My 4 baby chicks are now 5 weeks old! We just got back from a week long vacation, and we left them with my mom's friend who has a mini farm. She has goats, rabbits, and a garden. Her house is still under some construction so she doesn't have chickens yet, but she knows a great deal about them.
We picked them up yesterday, and I couldn't believe how big they were!
Little Atari is getting her stripes! It makes me so happy.
Anyways, the temps have been climbing here. An average day is 85-90 degrees. Our chicks are kept in a screened in porch. Today I noticed they were panting a lot, so I gave them a container with more ice water. I also positioned a fan a distance away from them on the medium setting. This seemed to help.
I have a few questions, though.

1. I had the fan on high before switching it to a lower mode because when the chicks went in front of it they would stretch out their necks, and open their mouths really wide several times in a row. It looked like silent crowing. I was worried about gasping for a bit, but I noticed the chicks will do that randomly sometimes and they are always fine afterwards. Why do they do this in front of the fan a lot, and also, why do they do this at random times?

2. How hot is too hot? We don't use the heat lamp anymore, and that's a good thing. The chicks would be WAY too hot with it. I've given them two waterers, a fan, and shade. They don't pant that much, though. I'm just wondering what's all right for them.

3. Coop time? My chicks are about 8 inches long in 6 inches high right now. 
After we get the hardware cloth fringe around the coop, would it be all right to have them in the coop during the day (with plenty of shade and water, of course) and put them back in the brooder in the porch at night until they are 7-8 weeks? That's when you move them to the coop, correct?

4. Foraging? I let my chicks out for about 30 minutes in the backyard (while I'm watching them closely.) They flap around, jump in the air, run through the grass, and peck at the ground. I noticed they will eat bits of dirt, grass, and leaves. Is this safe for them? They seem to enjoy eating it, but they're not gorging on it. They take little bites of things and then will just peck sometimes. 
I hope this is safe.

All right, that's all for now. I hope I can get some answers. That would certainly help. Thank you!

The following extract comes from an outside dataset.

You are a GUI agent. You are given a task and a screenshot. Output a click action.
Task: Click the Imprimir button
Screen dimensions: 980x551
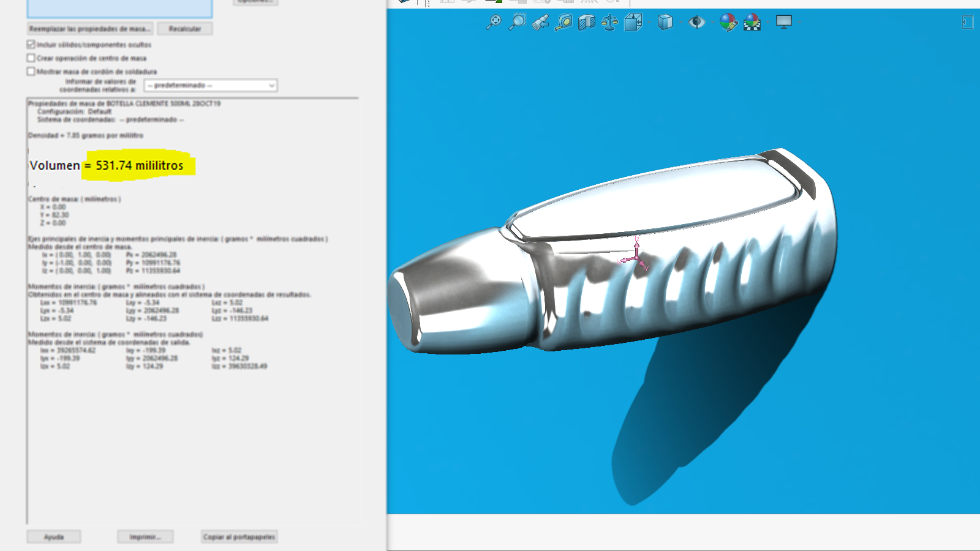pos(145,537)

Oh, and I almost forgot. Pictures!!


----------



## Wigwam7 (Mar 29, 2017)

I just noticed, the brooder looks small for them, but my camera was inside it when I took these pictures. It's big enough for them, trust me.


----------



## Maryellen (Jan 21, 2015)

My 5 week olds are out in the big coop, but the first 2 weeks I keep everyone locked up so the babies know where their house is. I have a covered fenced in run attached to my coops. This way everyone can be out but contained for 2 weeks. Once I feel they know home I only let them out to my yard if I'm sitting out here. They stay close to the run door and bolt back in the run if something scares them. As weeks go by they venture further and further in the yard, but again I only let them out when me and the dogs are outside. . Once they are full grown and more mature they get more yard time . (My yard is an acre all fenced in but I don't have many trees or bushes for cover so I make sure I'm out with them)


----------



## Maryellen (Jan 21, 2015)

Here are some of the 5 week olds.

The older one at the run door was born in march here, she is looking over the younger ones.


----------



## chickenqueen (Jan 9, 2016)

I have a grow out pen I move my juveniles in to before they go to the coop.If it's still cool at night,I bring them in.If it's 70 or above I leave them out but close the house up to cut down on drafts and heat loss.Different chickens have individual thresholds to how high of temps they can handle.Chickens generally handle extreme cold better than extreme heat.Just provide shade and cold water.I noticed when I put a fan in my coop,everybody started sneezing so I turned it around to blow the hot air out and away from the birds.Panting is a way they cool down,they don't sweat like people,so that's normal.They should be fine picking around in the grass.Glad to hear they are doing good for you.Have they been everything you imagined?


----------



## Wigwam7 (Mar 29, 2017)

chickenqueen said:


> I have a grow out pen I move my juveniles in to before they go to the coop.If it's still cool at night,I bring them in.If it's 70 or above I leave them out but close the house up to cut down on drafts and heat loss.Different chickens have individual thresholds to how high of temps they can handle.Chickens generally handle extreme cold better than extreme heat.Just provide shade and cold water.I noticed when I put a fan in my coop,everybody started sneezing so I turned it around to blow the hot air out and away from the birds.Panting is a way they cool down,they don't sweat like people,so that's normal.They should be fine picking around in the grass.Glad to hear they are doing good for you.Have they been everything you imagined?


Thanks so much! We took the fan away and are just using the overhead fan now. They don't mind it at all. They also enjoy their ice water. And indeed, they are everything I imagined! Today we noticed them trying to take dust baths in their cage (which has a solid plastic floor, no sand or shavings). We took them down to our sand box and tried to get them to bathe with no luck... 
They are becoming very sweet and tolerant of being picked up. They sleep on the little roost bar at night and flap around in the grass during the day. It's nice!
One question though - would it be ok to put them in the coop during the day only? Thanks!


----------